3. Number of experts used to establish the ground truth for the test set and the qualifications of those experts (e.g. radiologist with 10 years of experience)

• This question is not applicable to this type of device submission. No "ground truth" based on expert clinical assessment (like radiologists) is established here. The "ground truth" is defined by the technical specifications and performance limits set by the international and national standards (e.g., ISO, ASTM). The "experts" involved would be engineers, materials scientists, and quality assurance personnel performing and interpreting the results of these technical tests against the defined standards.

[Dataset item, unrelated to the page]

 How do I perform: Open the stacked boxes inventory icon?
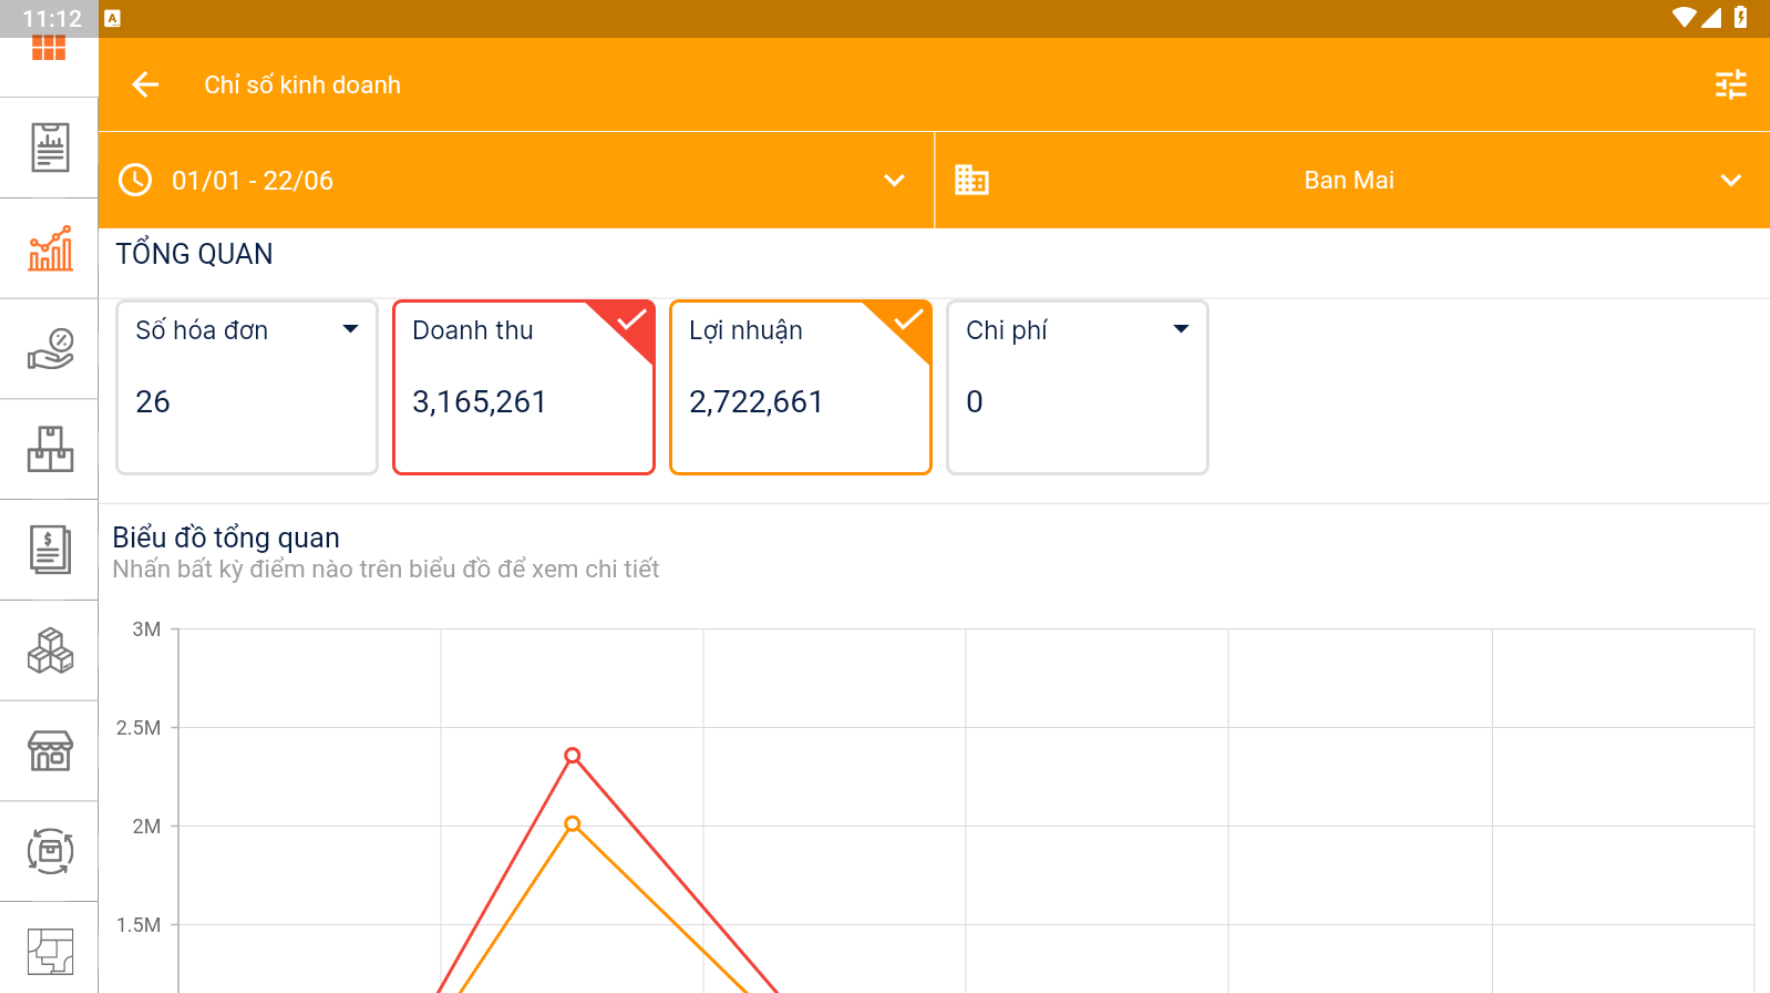[x=49, y=449]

4. Adjudication method (e.g. 2+1, 3+1, none) for the test set

• This question is not applicable. Adjudication methods like 2+1 or 3+1 are used in clinical studies or image interpretation where human experts evaluate patient data to establish a consensus "ground truth." For engineering performance testing, conformance to the specified standard is objectively measured and evaluated.

5. If a multi reader multi case (MRMC) comparative effectiveness study was done, If so, what was the effect size of how much human readers improve with AI vs without AI assistance

• This question is not applicable. MRMC studies are relevant for AI/ML-driven diagnostic or image analysis tools that assist human readers. This device is a physical orthopedic implant.

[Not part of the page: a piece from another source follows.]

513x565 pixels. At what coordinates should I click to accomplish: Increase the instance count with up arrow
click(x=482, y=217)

6. If a standalone (i.e. algorithm only without human-in-the-loop performance) was done

• This question is not applicable. This device is a physical orthopedic implant, not an algorithm.

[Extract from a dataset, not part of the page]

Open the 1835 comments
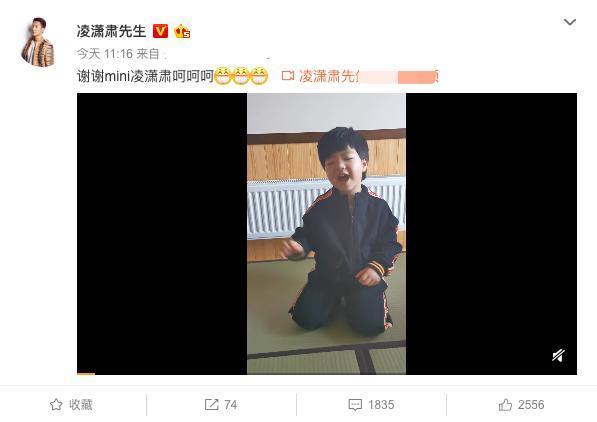The height and width of the screenshot is (422, 597). tap(381, 404)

7. The type of ground truth used (expert consensus, pathology, outcomes data, etc.)

• The "ground truth" in this context is adherence to established engineering, material, and biocompatibility standards (e.g., ISO 7206 series, ASTM F136, ASTM F1537, ASTM F648, ASTM F10993 series). The device's performance is compared against the requirements and specifications within these standards and against the characteristics of the predicate devices.

8. The sample size for the training set

• This question is not applicable. There is no "training set" in the context of an AI/ML algorithm for this physical implant. The design of the COREN® Total Hip System would have been informed by established orthopedic design principles, clinical experience with similar implants (predicate devices), and engineering knowledge, rather than a data training set.

9. How the ground truth for the training set was established

• This question is not applicable as there is no training set for an AI/ML algorithm. The "ground truth" for the design and manufacturing of the hip system is based on the long-standing understanding of orthopedic biomechanics, material science, clinical outcomes of existing hip implants, and the regulatory requirements outlined in the various ISO and ASTM standards.